━━━ Supplied text ━━━

I Rebuilt My Resume Site into a Self-Hosted Blogging Platform

How a static resume evolved into a bilingual blog with its own backend, custom comments, PWA support, and offline reading

I rebuilt my resume website into a fully self-hosted blogging platform.

It started as: Astro + resume.json + Cloudflare Pages → just a static resume. Done.

Then it turned into:

  • Posts stored in my own DB
  • Custom comments (no Giscus)
  • Self-built subscriptions & push notifications
  • Spring Boot + Postgres + Cloudflare Tunnel
  • Frontend still pure static

Yes, the counterintuitive part: I have a backend, but I keep the frontend static.

Why?

  • SEO needs full content
  • Fast first paint (CDN serves HTML directly)
  • If the backend dies, the site still lives

Real-time updates? Don’t care. Staying alive matters more.

━━━

## Brief 1
In the records, copy out every line from the line with "Om oss (216, 75)" to the line with "当施設について (49, 36)", both included, and leave out the pictures.

━━━ Input data ━━━

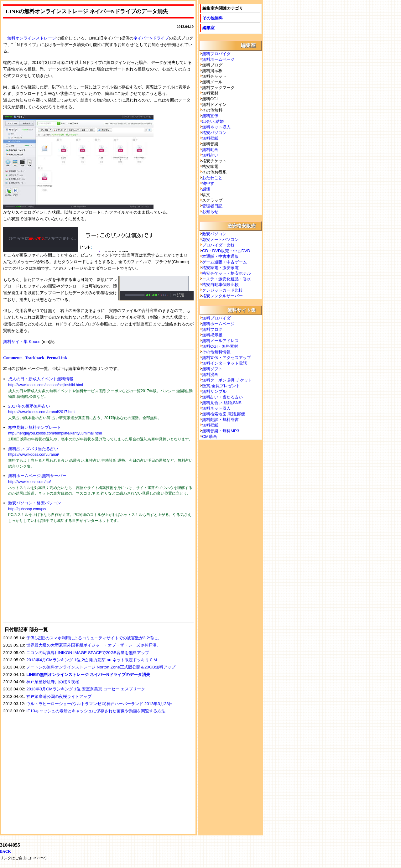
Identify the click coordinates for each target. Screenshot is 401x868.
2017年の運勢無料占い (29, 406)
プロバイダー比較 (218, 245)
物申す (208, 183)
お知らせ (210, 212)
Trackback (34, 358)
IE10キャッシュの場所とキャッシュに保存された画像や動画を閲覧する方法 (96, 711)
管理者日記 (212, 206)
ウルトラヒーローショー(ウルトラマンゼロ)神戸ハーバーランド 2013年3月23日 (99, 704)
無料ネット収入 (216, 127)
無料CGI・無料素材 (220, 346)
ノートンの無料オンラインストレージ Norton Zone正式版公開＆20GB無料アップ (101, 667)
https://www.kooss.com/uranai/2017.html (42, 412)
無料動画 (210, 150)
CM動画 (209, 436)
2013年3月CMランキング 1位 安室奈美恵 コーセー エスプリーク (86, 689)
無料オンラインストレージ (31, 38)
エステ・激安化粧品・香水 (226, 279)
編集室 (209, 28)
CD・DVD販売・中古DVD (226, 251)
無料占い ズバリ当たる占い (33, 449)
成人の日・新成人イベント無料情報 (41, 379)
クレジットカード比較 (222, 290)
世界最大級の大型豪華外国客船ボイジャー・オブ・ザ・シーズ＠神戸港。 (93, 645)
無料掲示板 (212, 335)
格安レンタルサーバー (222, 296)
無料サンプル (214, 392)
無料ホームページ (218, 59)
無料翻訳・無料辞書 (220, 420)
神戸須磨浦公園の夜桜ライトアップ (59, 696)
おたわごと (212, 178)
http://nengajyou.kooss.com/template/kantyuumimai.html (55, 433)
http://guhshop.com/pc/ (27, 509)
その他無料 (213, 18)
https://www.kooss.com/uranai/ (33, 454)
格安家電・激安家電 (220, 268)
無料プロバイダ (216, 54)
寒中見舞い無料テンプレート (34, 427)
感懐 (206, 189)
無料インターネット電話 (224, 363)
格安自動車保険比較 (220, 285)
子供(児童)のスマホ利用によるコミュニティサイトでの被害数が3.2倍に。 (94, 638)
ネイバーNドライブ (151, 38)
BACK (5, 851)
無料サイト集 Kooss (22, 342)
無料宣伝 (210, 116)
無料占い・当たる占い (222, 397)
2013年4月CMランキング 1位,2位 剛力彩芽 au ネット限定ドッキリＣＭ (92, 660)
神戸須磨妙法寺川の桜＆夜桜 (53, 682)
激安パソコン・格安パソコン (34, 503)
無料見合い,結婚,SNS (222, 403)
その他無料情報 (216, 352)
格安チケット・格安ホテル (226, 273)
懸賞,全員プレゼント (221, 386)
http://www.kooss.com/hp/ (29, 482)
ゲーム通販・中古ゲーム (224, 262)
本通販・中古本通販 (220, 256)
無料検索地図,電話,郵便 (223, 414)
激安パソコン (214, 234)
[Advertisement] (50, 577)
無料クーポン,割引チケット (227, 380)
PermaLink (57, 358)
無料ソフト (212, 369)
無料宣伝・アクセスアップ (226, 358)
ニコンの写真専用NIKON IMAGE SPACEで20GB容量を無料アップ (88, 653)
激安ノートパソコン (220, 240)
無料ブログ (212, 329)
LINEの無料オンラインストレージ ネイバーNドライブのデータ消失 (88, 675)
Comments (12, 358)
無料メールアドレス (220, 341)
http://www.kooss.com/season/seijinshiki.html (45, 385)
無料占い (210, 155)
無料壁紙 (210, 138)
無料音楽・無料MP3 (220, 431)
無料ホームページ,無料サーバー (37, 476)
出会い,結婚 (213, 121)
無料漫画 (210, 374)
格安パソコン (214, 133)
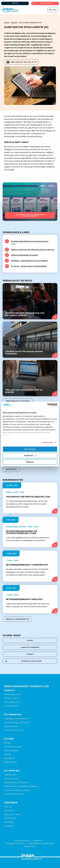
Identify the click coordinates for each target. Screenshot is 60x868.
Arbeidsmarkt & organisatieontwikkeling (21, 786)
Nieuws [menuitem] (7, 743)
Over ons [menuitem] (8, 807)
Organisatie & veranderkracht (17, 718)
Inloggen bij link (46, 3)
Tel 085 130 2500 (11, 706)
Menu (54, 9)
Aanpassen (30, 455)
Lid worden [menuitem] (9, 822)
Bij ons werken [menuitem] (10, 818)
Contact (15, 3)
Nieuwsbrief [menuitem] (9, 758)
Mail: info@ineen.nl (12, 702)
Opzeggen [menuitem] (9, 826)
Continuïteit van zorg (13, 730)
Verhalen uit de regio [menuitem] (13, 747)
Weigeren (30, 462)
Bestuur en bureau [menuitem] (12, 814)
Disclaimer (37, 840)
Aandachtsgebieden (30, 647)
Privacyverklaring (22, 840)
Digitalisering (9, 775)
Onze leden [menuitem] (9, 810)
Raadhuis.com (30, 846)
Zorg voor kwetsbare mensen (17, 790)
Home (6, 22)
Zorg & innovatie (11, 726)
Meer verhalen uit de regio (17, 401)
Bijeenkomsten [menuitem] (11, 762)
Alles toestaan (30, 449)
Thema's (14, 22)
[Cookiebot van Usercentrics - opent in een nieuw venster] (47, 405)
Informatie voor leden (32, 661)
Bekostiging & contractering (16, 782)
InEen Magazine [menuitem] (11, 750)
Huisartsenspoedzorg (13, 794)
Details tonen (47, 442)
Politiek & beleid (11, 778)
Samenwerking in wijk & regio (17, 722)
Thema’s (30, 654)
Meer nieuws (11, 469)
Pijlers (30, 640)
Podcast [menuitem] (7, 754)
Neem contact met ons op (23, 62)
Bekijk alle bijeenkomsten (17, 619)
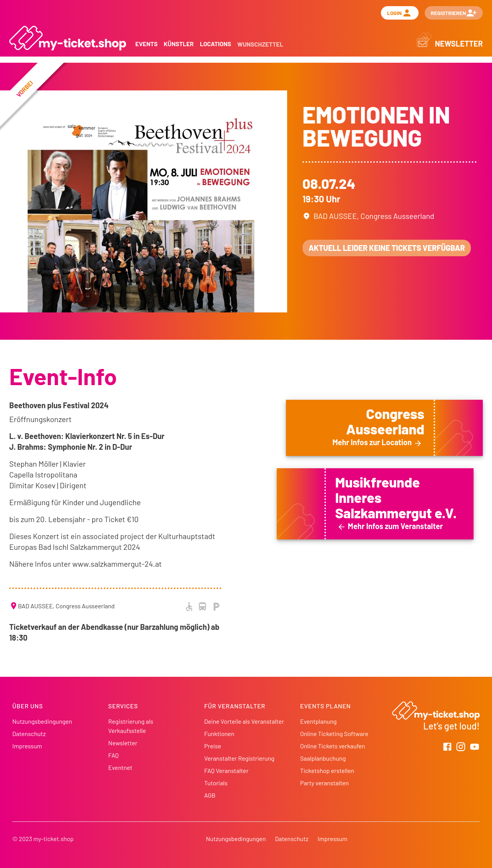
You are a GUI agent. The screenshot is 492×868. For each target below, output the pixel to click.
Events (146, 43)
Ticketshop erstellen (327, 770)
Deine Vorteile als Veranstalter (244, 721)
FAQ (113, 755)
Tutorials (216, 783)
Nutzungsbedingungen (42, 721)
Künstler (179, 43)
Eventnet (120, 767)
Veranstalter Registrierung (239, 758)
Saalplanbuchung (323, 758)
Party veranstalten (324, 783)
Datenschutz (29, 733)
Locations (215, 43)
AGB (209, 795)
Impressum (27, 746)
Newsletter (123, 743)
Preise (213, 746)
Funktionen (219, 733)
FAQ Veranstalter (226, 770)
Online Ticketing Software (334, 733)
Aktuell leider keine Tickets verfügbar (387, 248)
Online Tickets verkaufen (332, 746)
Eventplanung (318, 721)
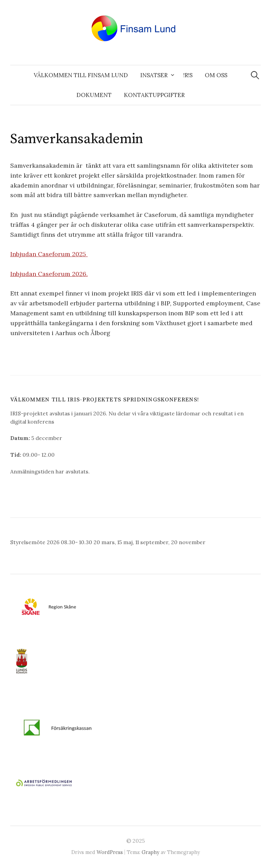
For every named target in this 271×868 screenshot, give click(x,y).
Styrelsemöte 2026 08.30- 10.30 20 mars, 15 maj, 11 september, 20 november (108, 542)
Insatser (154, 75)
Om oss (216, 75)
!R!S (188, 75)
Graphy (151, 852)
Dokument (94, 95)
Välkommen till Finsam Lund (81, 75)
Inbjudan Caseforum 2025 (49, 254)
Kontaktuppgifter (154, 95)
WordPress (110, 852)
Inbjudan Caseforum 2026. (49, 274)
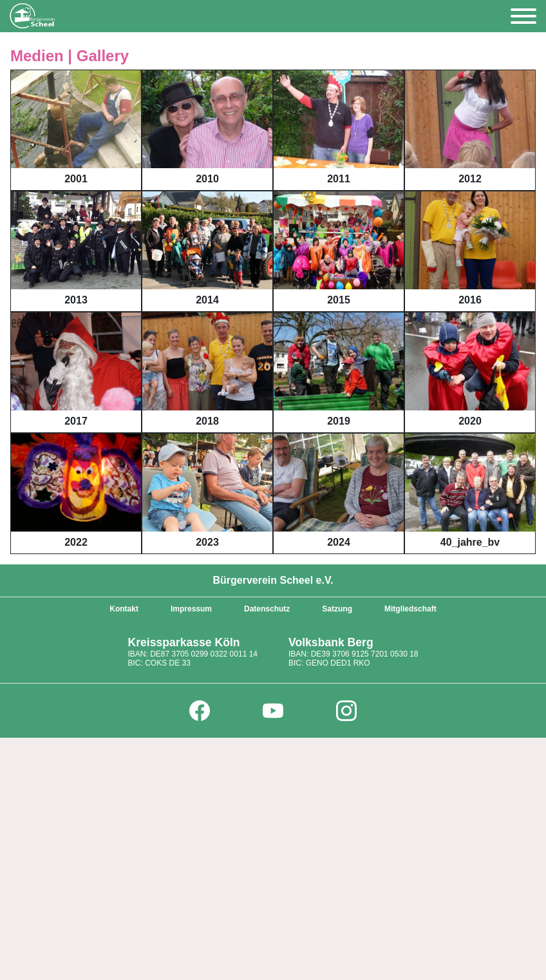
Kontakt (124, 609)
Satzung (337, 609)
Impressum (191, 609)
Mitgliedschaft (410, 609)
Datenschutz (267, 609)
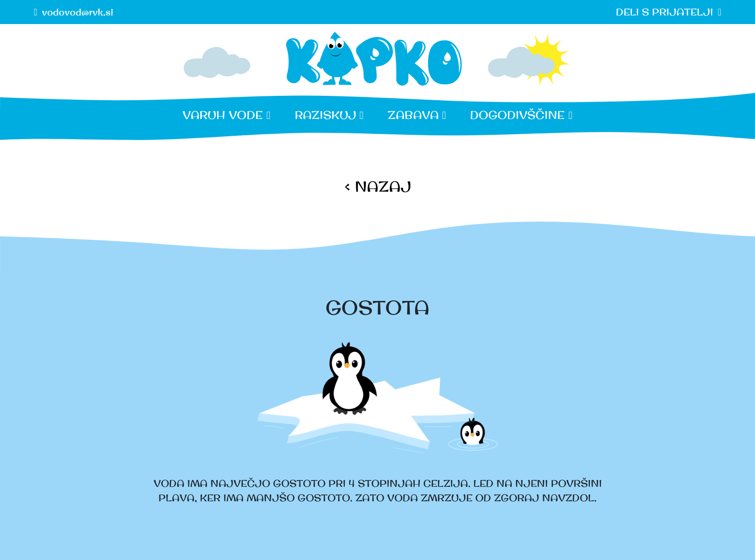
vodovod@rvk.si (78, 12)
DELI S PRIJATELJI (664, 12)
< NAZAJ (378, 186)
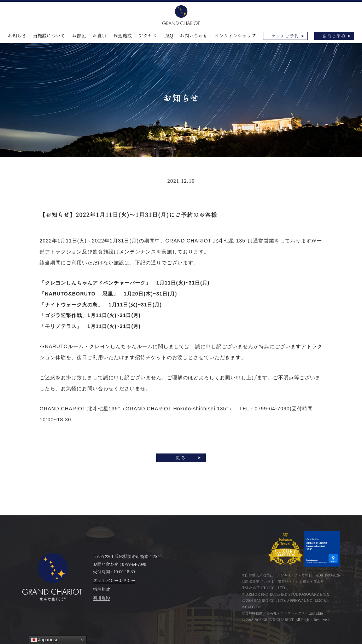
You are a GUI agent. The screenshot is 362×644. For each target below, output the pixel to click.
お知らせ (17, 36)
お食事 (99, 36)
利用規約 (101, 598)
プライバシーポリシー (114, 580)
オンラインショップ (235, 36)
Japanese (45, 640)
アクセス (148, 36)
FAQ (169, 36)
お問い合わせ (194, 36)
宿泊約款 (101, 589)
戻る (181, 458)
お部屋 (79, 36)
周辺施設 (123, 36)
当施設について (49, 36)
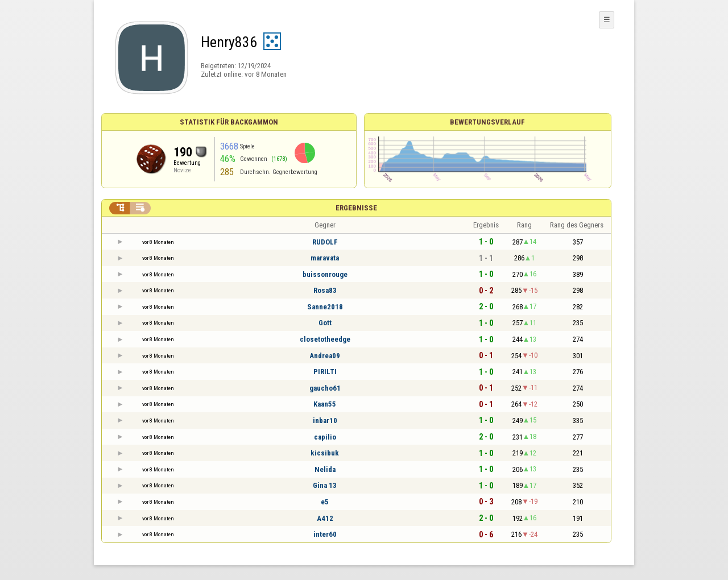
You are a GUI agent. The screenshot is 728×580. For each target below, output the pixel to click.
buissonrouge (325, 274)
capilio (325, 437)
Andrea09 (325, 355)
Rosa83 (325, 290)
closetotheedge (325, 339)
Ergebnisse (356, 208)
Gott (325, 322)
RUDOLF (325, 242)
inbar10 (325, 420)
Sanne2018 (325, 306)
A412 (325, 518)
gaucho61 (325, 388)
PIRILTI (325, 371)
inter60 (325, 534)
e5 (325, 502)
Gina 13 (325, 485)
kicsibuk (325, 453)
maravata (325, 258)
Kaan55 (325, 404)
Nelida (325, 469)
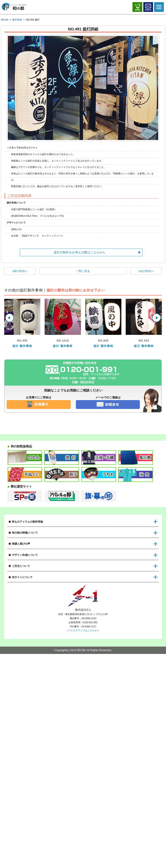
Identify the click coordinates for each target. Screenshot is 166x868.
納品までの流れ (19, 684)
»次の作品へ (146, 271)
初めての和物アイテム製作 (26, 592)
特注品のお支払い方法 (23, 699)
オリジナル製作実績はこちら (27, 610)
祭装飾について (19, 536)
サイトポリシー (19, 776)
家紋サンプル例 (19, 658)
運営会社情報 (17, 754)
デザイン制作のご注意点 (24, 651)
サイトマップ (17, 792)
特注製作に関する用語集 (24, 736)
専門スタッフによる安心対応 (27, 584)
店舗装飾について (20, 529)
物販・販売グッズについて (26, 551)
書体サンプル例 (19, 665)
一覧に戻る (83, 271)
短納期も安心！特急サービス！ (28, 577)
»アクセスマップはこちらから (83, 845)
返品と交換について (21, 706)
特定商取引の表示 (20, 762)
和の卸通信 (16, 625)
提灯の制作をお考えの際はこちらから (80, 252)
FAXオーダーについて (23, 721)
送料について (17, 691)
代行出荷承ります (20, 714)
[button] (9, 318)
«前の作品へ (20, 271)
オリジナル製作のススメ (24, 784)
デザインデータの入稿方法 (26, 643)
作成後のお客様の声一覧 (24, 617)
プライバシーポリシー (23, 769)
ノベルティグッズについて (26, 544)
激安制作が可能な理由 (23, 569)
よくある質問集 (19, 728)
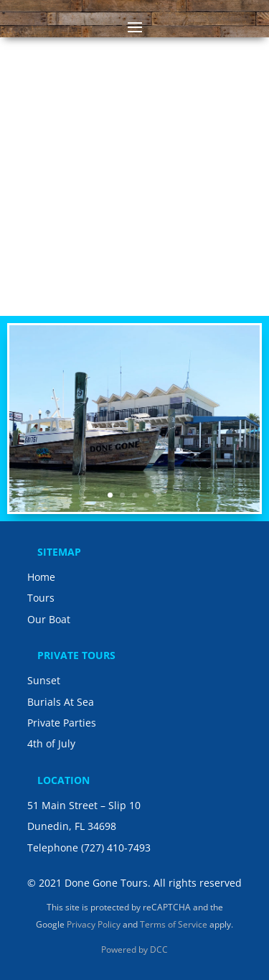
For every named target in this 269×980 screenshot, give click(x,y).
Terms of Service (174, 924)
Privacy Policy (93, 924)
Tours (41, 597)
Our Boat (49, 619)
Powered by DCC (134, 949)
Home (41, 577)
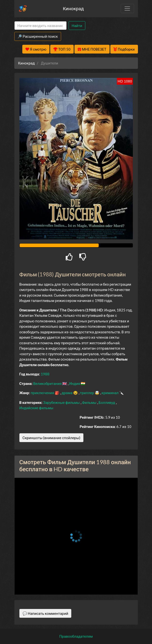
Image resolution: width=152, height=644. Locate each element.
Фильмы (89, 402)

━━━

## Brief 2
Render this sentence from the post about the rebuilt resume site in Spanish: "I rebuilt my resume website into a fully self-hosted blogging platform."

## Worked answer 1
Om oss (216, 75)
!R!S (188, 75)
Graphy (151, 852)
Dokument (94, 95)
Välkommen till Finsam Lund (81, 75)
Inbjudan Caseforum 2025 (49, 254)
Kontaktuppgifter (154, 95)
WordPress (110, 852)
Inbjudan Caseforum 2026. (49, 274)
Kontakt (124, 609)
Satzung (337, 609)
Impressum (191, 609)
Mitgliedschaft (410, 609)
Datenschutz (267, 609)
vodovod@rvk.si (78, 12)
DELI S PRIJATELJI (664, 12)
< NAZAJ (378, 186)
You are a GUI agent. The screenshot is 362×644. For each target below, output the pixel to click.
お知らせ (17, 36)
お食事 (99, 36)
利用規約 (101, 598)
プライバシーポリシー (114, 580)
オンラインショップ (235, 36)
Japanese (45, 640)
アクセス (148, 36)
FAQ (169, 36)
お問い合わせ (194, 36)
宿泊約款 (101, 589)
戻る (181, 458)
お部屋 (79, 36)
周辺施設 (123, 36)
当施設について (49, 36)

## Worked answer 2
Reconstruí mi sitio web de currículum como una plataforma de blogs totalmente autoalojada.